Trusting maids with your kids?

Re: Trusting maids with your kids?

i agree, kids should never be left with strangers, and I used that exact reason all my life to cut classes. frikkin sending me to school and stuff..what bull..

i hereby give the bad parents of the decade award to my mum and dad. This is what you get for forcing me out of my comfortable bed and sending me off to school and later to uni..

hay hay ho ho
this school lameness has got to go

Re: Trusting maids with your kids?

who here has watched nanny diaries...."nanny cam in the teddy bear" :D

As for the question...no I wouldn't trust my kids with nannies! I would have enough troble raising them myself!!

i'm sorry but i find this a very naive point of view. i do hope for your sake that when you have children that staying home or living with the inlaws is possible for you, but your opinion is actually kind of insulting to those parents who have to work and have no choice but to leave their kids with caregivers. plenty of kids are raised this way with no negative effects from being left with a nanny, and plenty of mothers raise their kids this way and have successful careers. besides, not every woman takes to motherhood like a duck to water- i have friends who have undergone identity crises because all of a sudden they're thrust into this new "mommy" role and don't know who they are anymore beyond that. so for some women, that time working away from kids can actually be a sanity-saver and can help them be better mom's in the long run.
also, a maid shouldn't be looking after your child anyway- she's there to clean and cook, not mind children. completely different job description.

the idea of waiting to have a child until everything is perfect is like living in a dreamland. there will never be a perfect time to have a child. there will never be enough time or enough money for you to say, ok, now i'm going to have a child. you just go ahead and have a baby and you work around them. i'm not saying people with nothing but 2 cents to their name should breed like rabbits- i'm talking about your average, educated, employed, healthy couple.

plus, to wait to have a child specifically until one person can stay home with them? that's pure luxury living in the West where two incomes are more or less a must to run a household. i would rather have my baby be looked after by a qualified nanny at home or in a daycare, so that i could work and be able to provide for them in many more ways than just changing diapers and feeding them.

X2 - lol! :p

Re: Trusting maids with your kids?

^:k:

I am insulted that my POV is never taken seriously around here.
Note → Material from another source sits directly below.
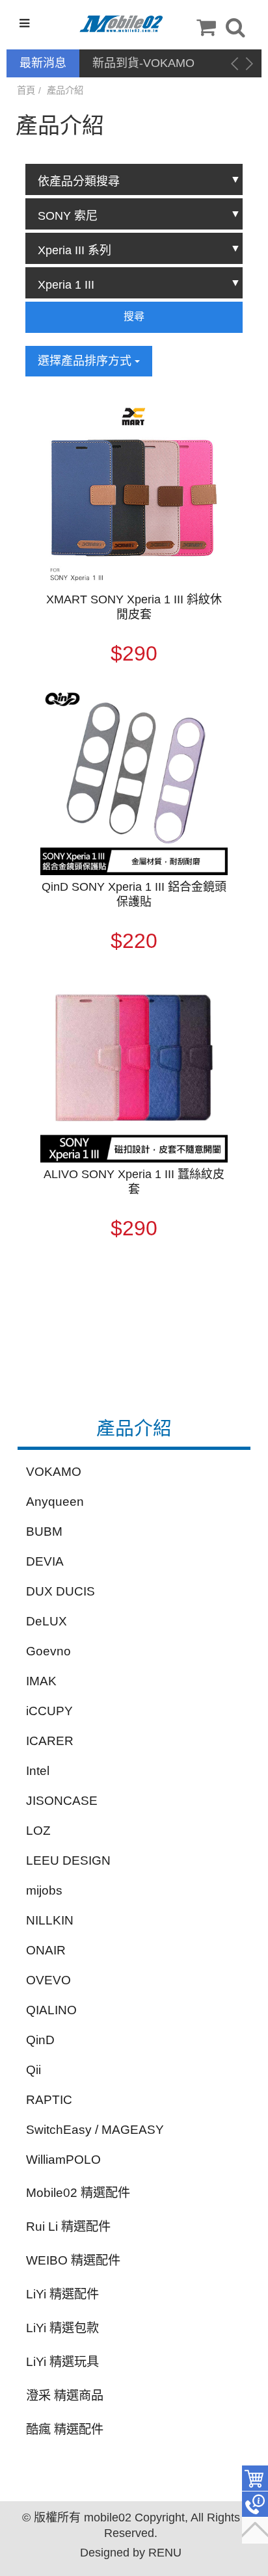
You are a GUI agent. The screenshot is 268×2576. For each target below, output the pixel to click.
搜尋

I am going to leave GS now..well soon, a few years or so, just need to take care of a few things.

Re: Trusting maids with your kids?

:smack:

When you return, we’ll try to take you more seriously :emmy:

Re: Trusting maids with your kids?

it was a very serious point expressed in a unique style :(

Re: Trusting maids with your kids?

Trust me I used the same argument when someone was accusing me of neglecting my kids when I left them with a trusted babysitter… :bummer:

Re: Trusting maids with your kids?

As others have said, it is very important to distinguish the role of a babysitter/nanny and that of a maid. Maid's should never be given the sole responsibility of caring for the child; their training is in cleaning. If the maid is a trusted adult who has been known for a long time, then it's find once in a while, the same way any other adult might be asked to watch kids for a little bit. But that should never be the regular routine.

Babysitters and nannies with training and references, who are clearly knowledgeable about childcare, are very different. For those parents who cannot or choose not to be home with kids 24 hours a day, having a good nanny is wonderful. Some women are not very attentive mothers, so even though they may be home, they may well not be providing what a nanny can provide. Of course a parents' love and care is irreplaceable; but you don't have to be the only person looking out for your child in order to provide that love and care.

Sahar I don't think you get trained nannies in Pakistan. Usually grannys in joint family system provide a helping hand.
I always find it very strange when an educated and very modern housewife hire a preteen girl to take care of her toddler. I mean the help is often time barely ouuta dipers.
There is nothing wrong with leaving your kids at child center or with individual babysitter if you are a working parent though.

I agree with most of what you said but I do think that planning is very essential when it comes to the decision of having kids. It can be matter of financial stability or just mental prepertaion but planning your family is a wise thing to do.

Re: Trusting maids with your kids?

^ you're missing my point. its not that planning for a family isn't important, its that there is no such thing as a "perfect" time to have a child. ultimately, it is in Allah's hands and like my own mother told me, when i was searching for the "perfect" time, every child brings its own rizq and kismet with it, so worrying about not having enough money or not having enough space or not enough whatever and waiting to have a child because of those reasons- its not really helpful.
and like i said, this applies to your average, educated, employed, healthy couple and not teens in high school who just seem to get pregnant with no thought of consequences. now that's a bad time to have a baby.
so yes, by all means plan- have savings, for one- but don't put off having a child because you don't have $50,000 in the bank, live in a 6 bedroom house with a yard, and have a brand new minivan in your driveway (or whatever your idea of perfection is (this isn't mine, btw. minivan? shudder :p)). your life doesn't go on hold because you're with child- you and your husband will keep earning, you'll keep saving, life goes on. babies fit into where you are, not the other way around.